En 1953 el museo neoyorquino Museo de Arte Moderno de Nueva York (MoMa) crea, con el apoyo y dinero de la CIA, el Programa Internacional de Exposiciones. Mediante estas muestras, Estados Unidos descubrirá al mundo las obras de Pollock, Kooning, Rothko y resto de artistas que se englobarán bajo la denominación de expresionistas abstractos americanos. Muestras como Doce pintores y escultores americanos o La nueva pintura americana recorrerán el mundo a mediados de la década de los cincuenta dando a conocer este nuevo y rompedor movimiento. Estados Unidos se posiciona como verdadera vanguardia artística mundial, sorprendiendo y enamorando a las élites europeas, que tan ferozmente criticaban la política cultural oficial norteamericana.

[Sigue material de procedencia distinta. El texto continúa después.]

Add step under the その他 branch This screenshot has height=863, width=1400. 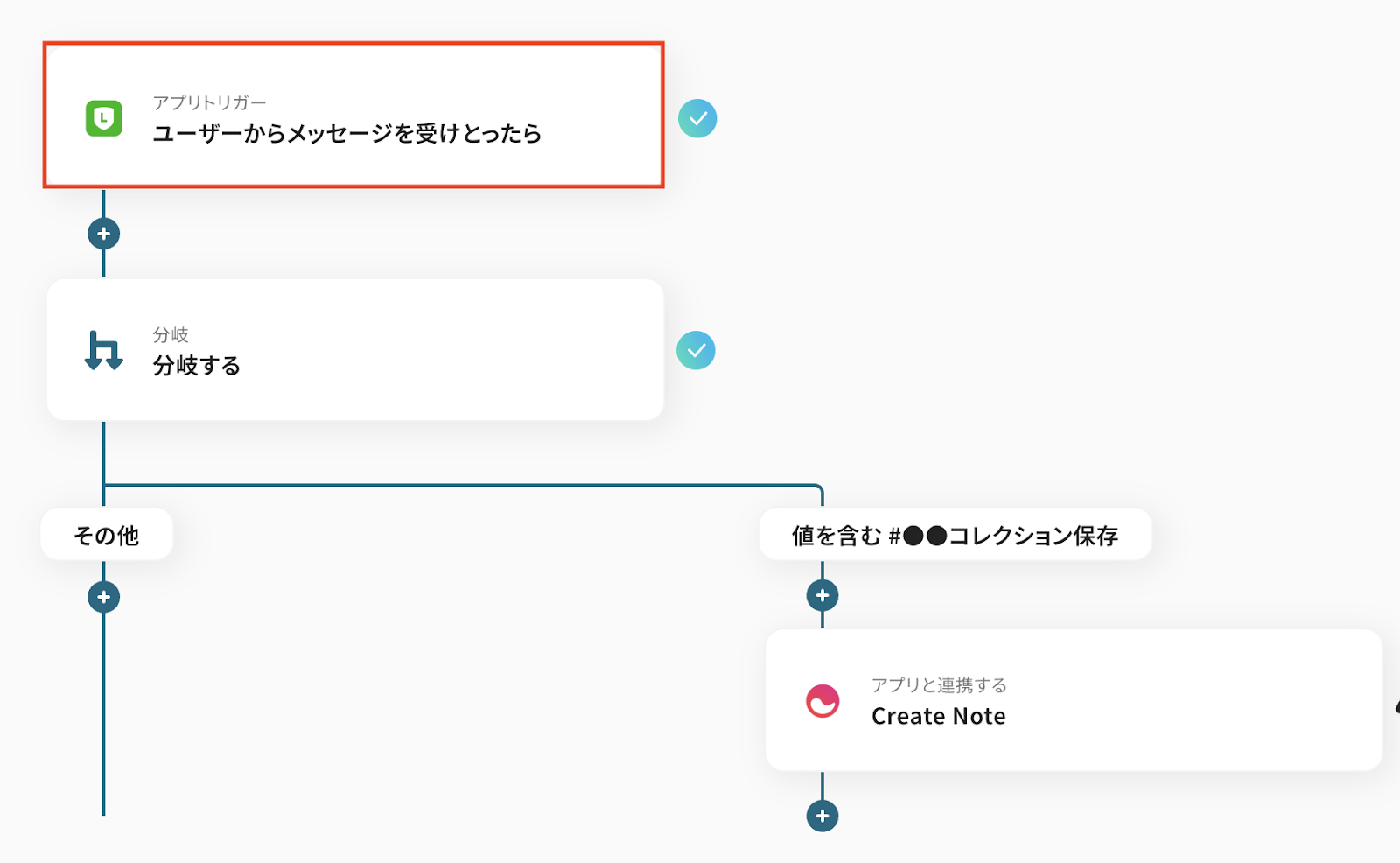pyautogui.click(x=104, y=597)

Jackson Pollock, un personaje típicamente americano, nacido en un estado eminentemente rural como Wyoming, una imagen arquetipada que encarnaba la América profunda. Era una concepción novedosa del arte, superando la figuración, y rompiendo definitivamente ataduras con la concepción más antigua y tradicional del arte. Podría decirse que el expresionismo abstracto era un manjar para ser enseñado como representación de la cultura en cierto modo libertaria que se quería promocionar como propaganda antisoviética.